Last week, the German-language paper Tages-Anzeiger reported that Switzerland’s top court ruled that employers were required to pay employees’ rent if they are expected to work from home. The court decision, which has yet to be made public, resulted from a dispute between an accounting firm and an employee who was working from home. The employee said he had to rent a bigger apartment in order to comfortably work remotely.
Many big Canadian companies, including the big banks, insurance firms and accountants, already provide a small stipend for employees to set up work-from-home offices. Canadians working from home can also claim a portion of some of their home expenses when filing their taxes.

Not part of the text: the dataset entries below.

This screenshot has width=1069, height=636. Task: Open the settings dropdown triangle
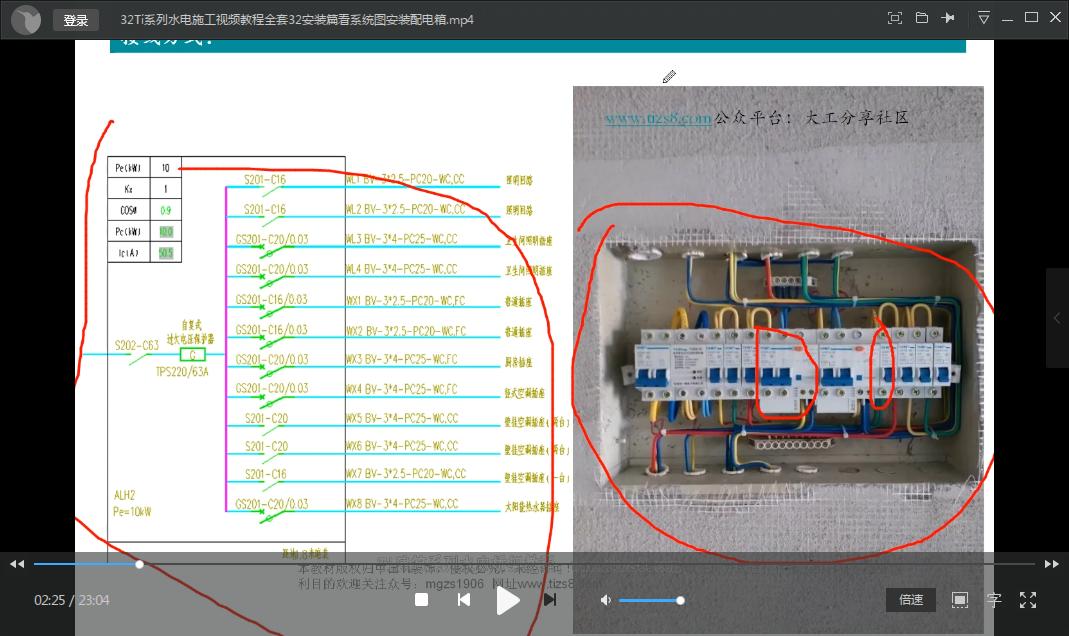coord(984,18)

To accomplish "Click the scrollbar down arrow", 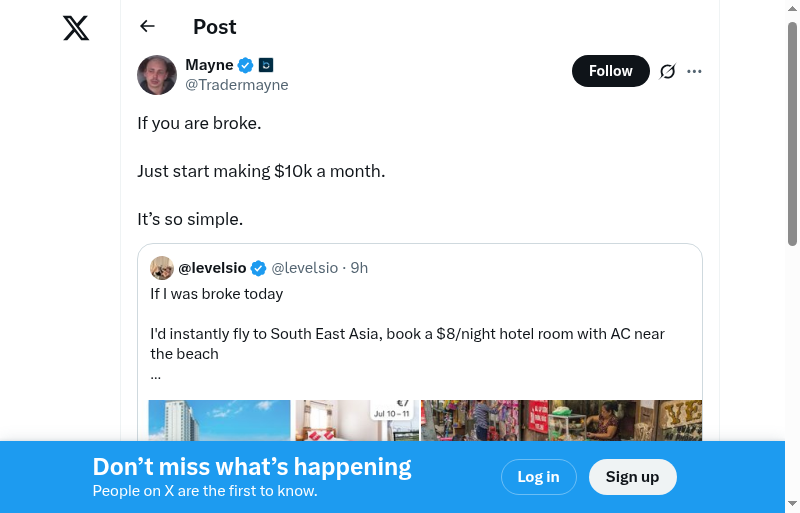I will pos(792,503).
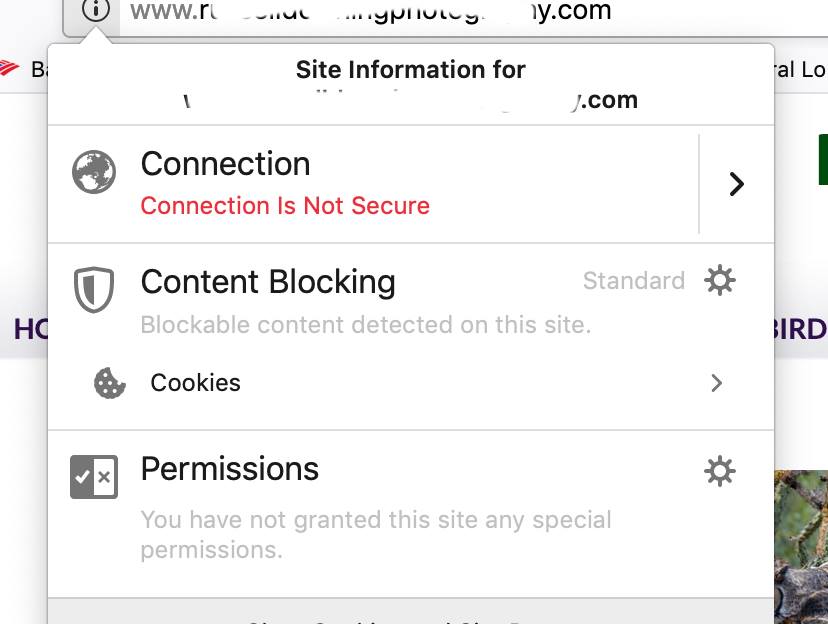Click the Connection heading
Viewport: 828px width, 624px height.
click(225, 164)
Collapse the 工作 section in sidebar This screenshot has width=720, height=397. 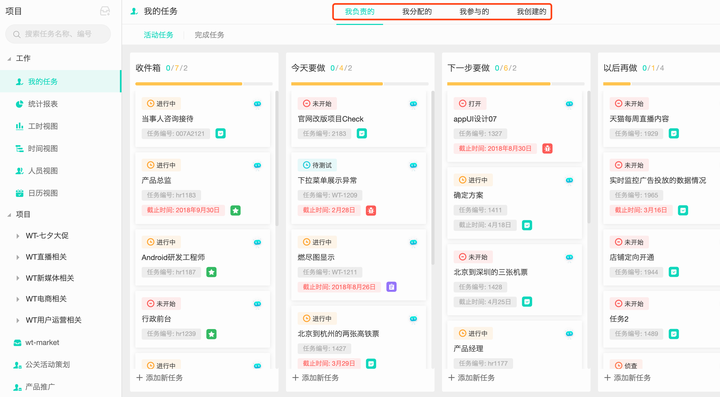(9, 59)
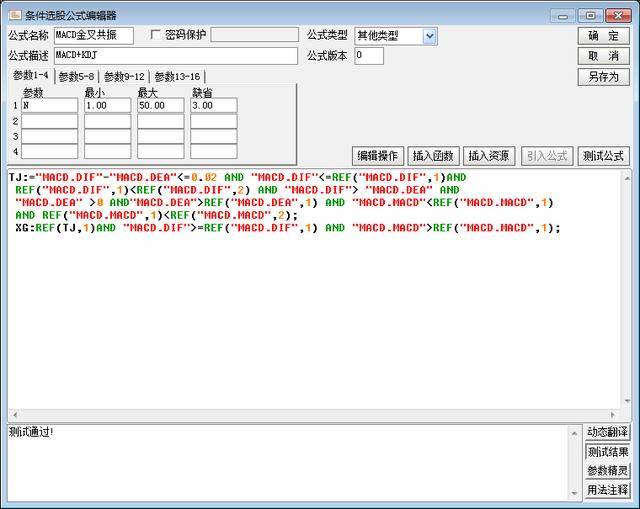Open the 公式类型 dropdown showing 其他类型
The image size is (640, 509).
(x=396, y=36)
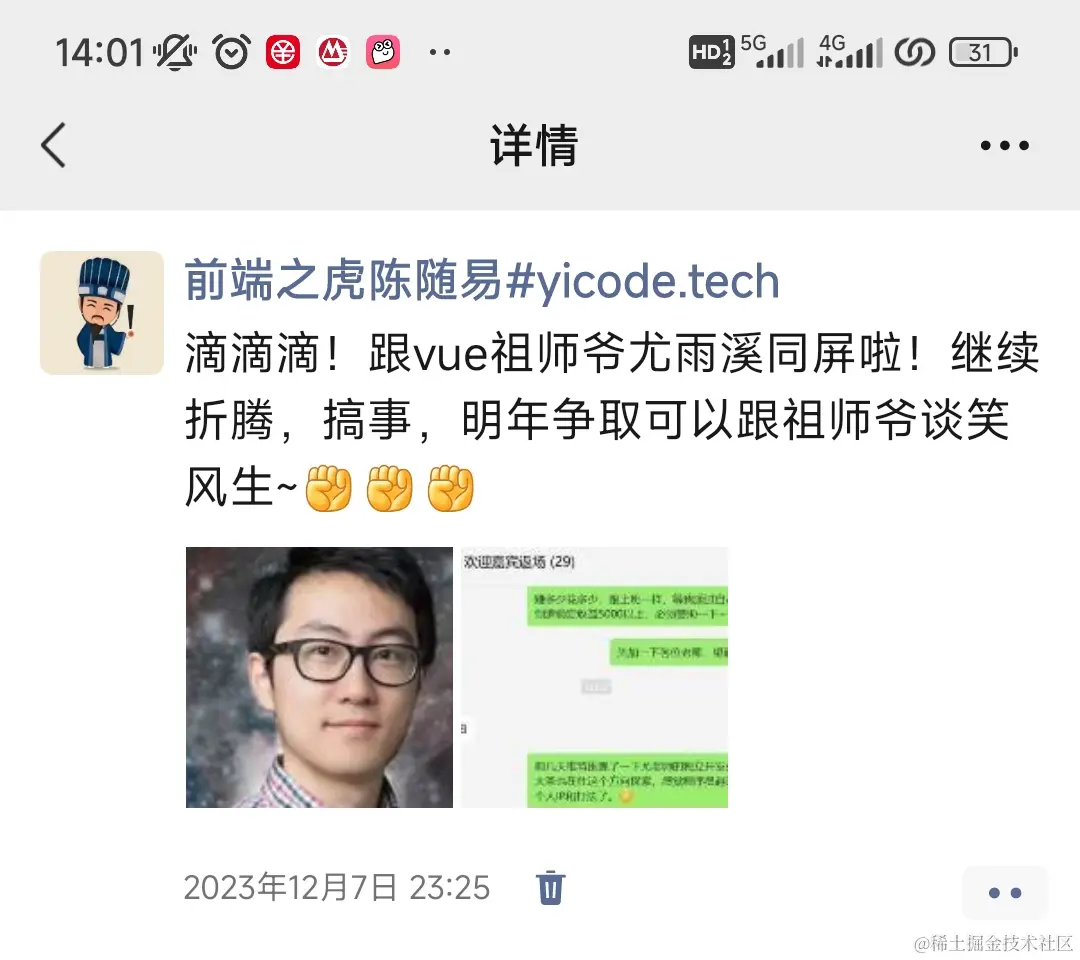Tap the alarm clock status icon
Viewport: 1080px width, 960px height.
click(231, 52)
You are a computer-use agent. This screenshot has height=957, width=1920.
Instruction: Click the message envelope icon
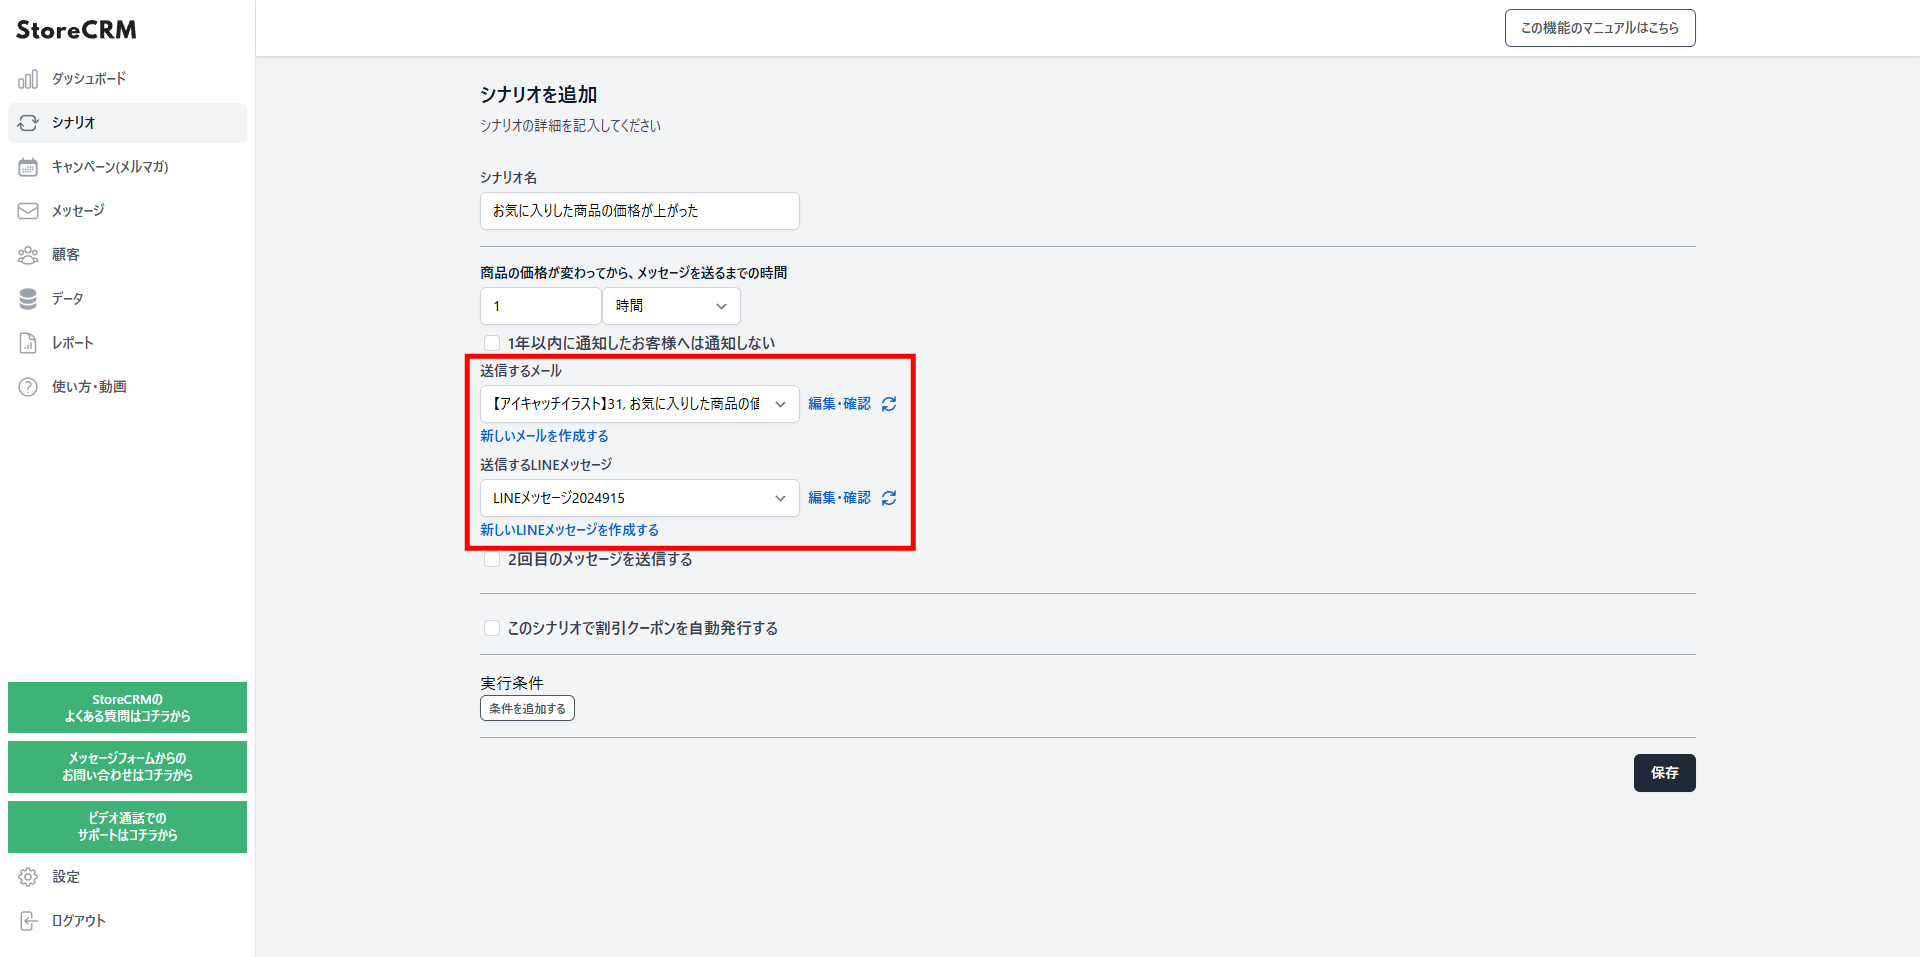point(28,211)
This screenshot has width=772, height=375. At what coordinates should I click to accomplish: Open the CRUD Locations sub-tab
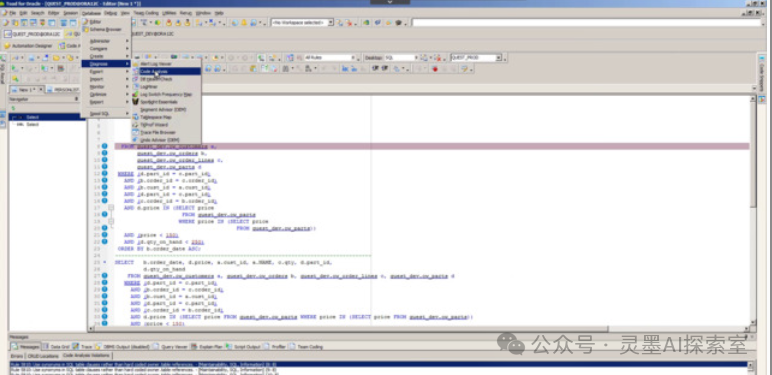(43, 355)
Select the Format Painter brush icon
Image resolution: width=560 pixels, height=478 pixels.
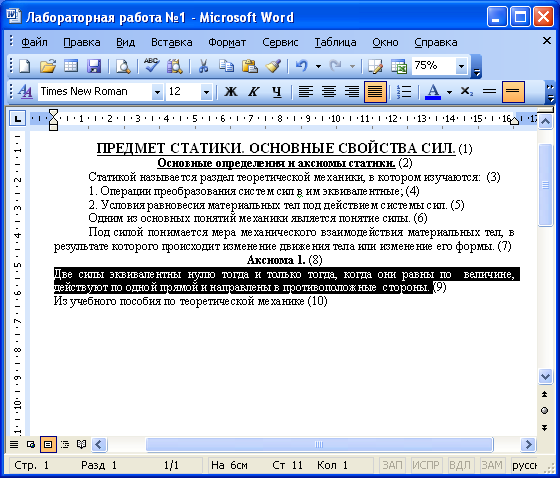coord(273,66)
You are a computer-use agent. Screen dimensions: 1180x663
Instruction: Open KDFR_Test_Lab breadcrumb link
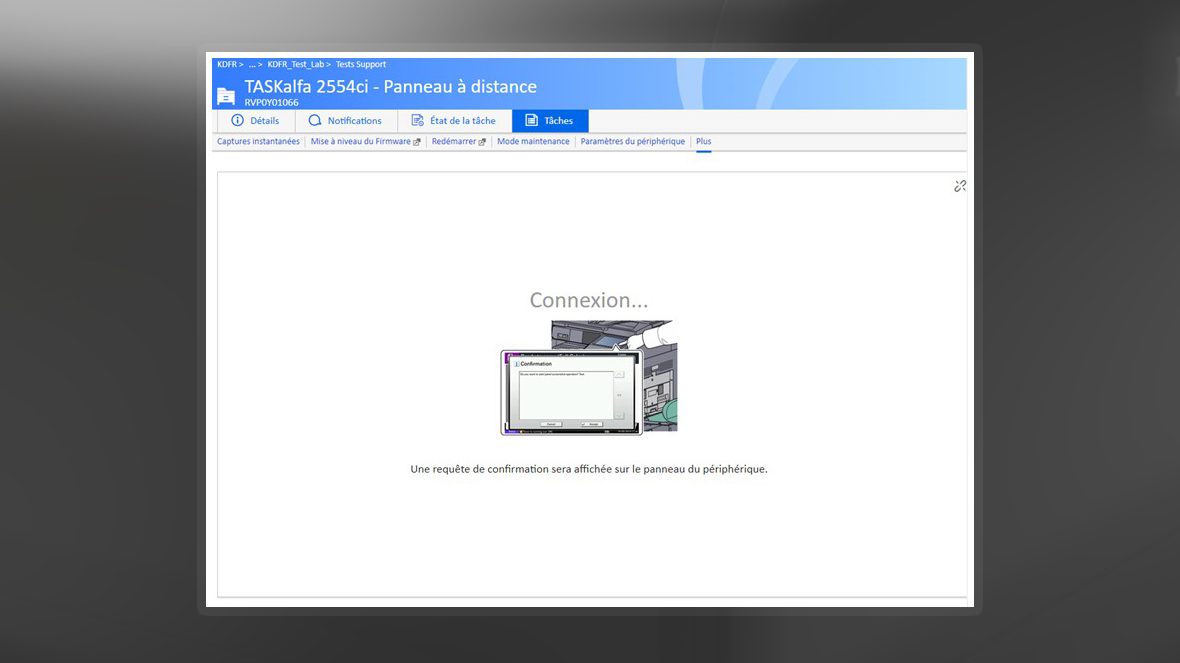295,65
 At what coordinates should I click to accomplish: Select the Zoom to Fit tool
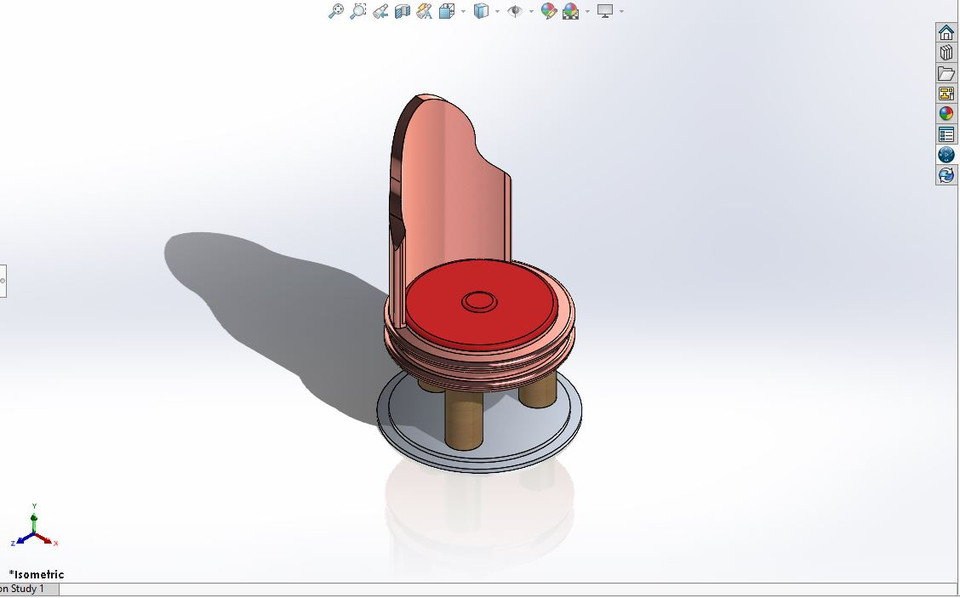pos(334,11)
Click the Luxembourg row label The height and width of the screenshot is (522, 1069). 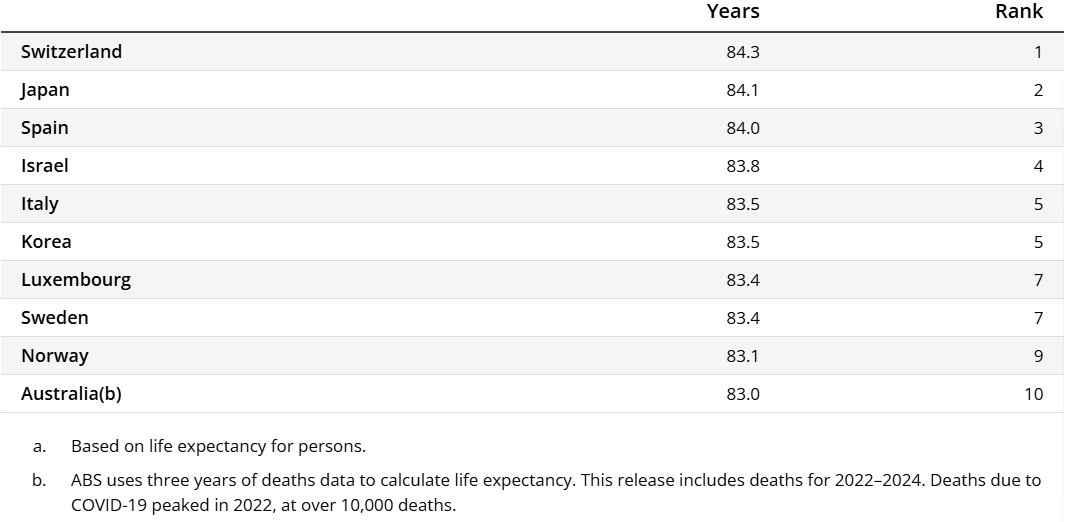(76, 280)
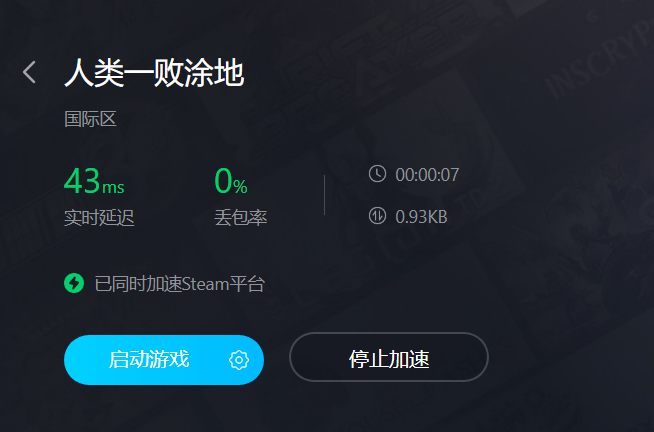Click the green ms unit beside 43
The width and height of the screenshot is (654, 432).
(x=113, y=187)
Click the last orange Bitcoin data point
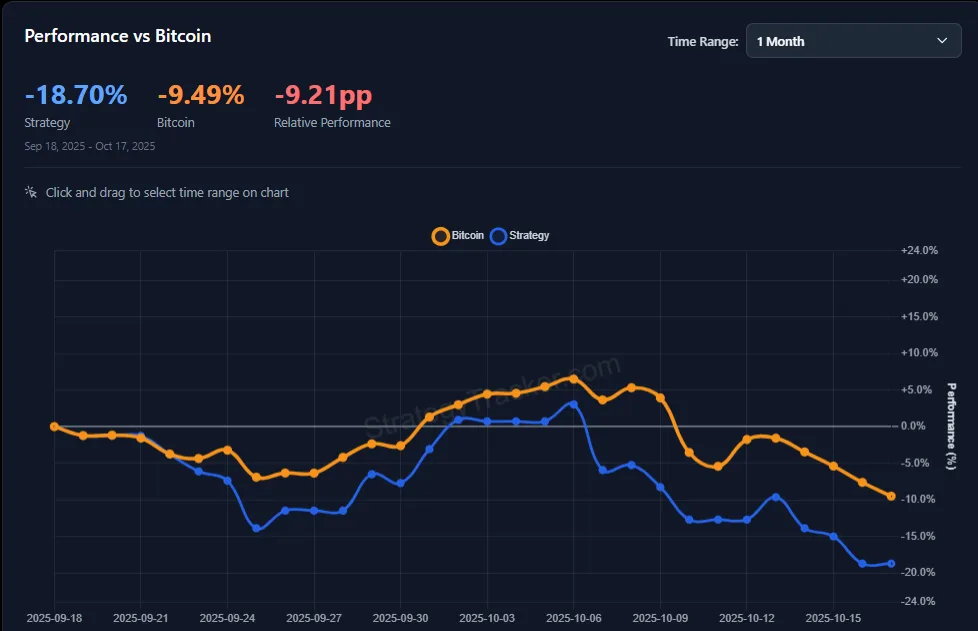Viewport: 978px width, 631px height. [x=891, y=496]
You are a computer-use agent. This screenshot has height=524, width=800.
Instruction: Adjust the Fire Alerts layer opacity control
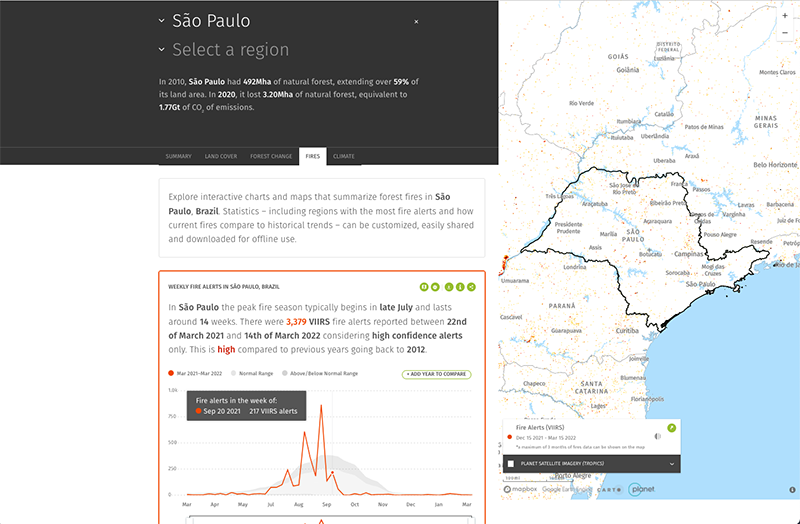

Ng said companies, for the most part, are not going to want to run two sets of costs when it comes to making a cost-benefit analysis of remote working.
“You’re not going to see many companies wanting to maintain their downtown Toronto offices spaces at high rents, and yet providing technology, upgrades and stipends to their workers at home,” he said.
The billion-dollar question, of course, is: Will remote work stay at current levels in a post-pandemic world?
Ng is not particularly convinced that the majority of companies will go down the remote work path forever.
“I don’t see a mass migration to telework after we find a vaccine unless employers can reach a critical mass with the number of workers who want to work remotely, in order to realize savings,” she said.
Sutton, however, who has been involved in the remote work sector for 13 years, is confident the trend will continue, because remote working offers an “emergency preparedness insurance” for employers.
“It helps employers to have an option for their employees to work from remote locations in case of snowstorms, shootings, massive events that we might not be able to predict,” she said. “I don’t think we are ever going to go back to the naive time where organizations were putting their head in the sand about remote work.”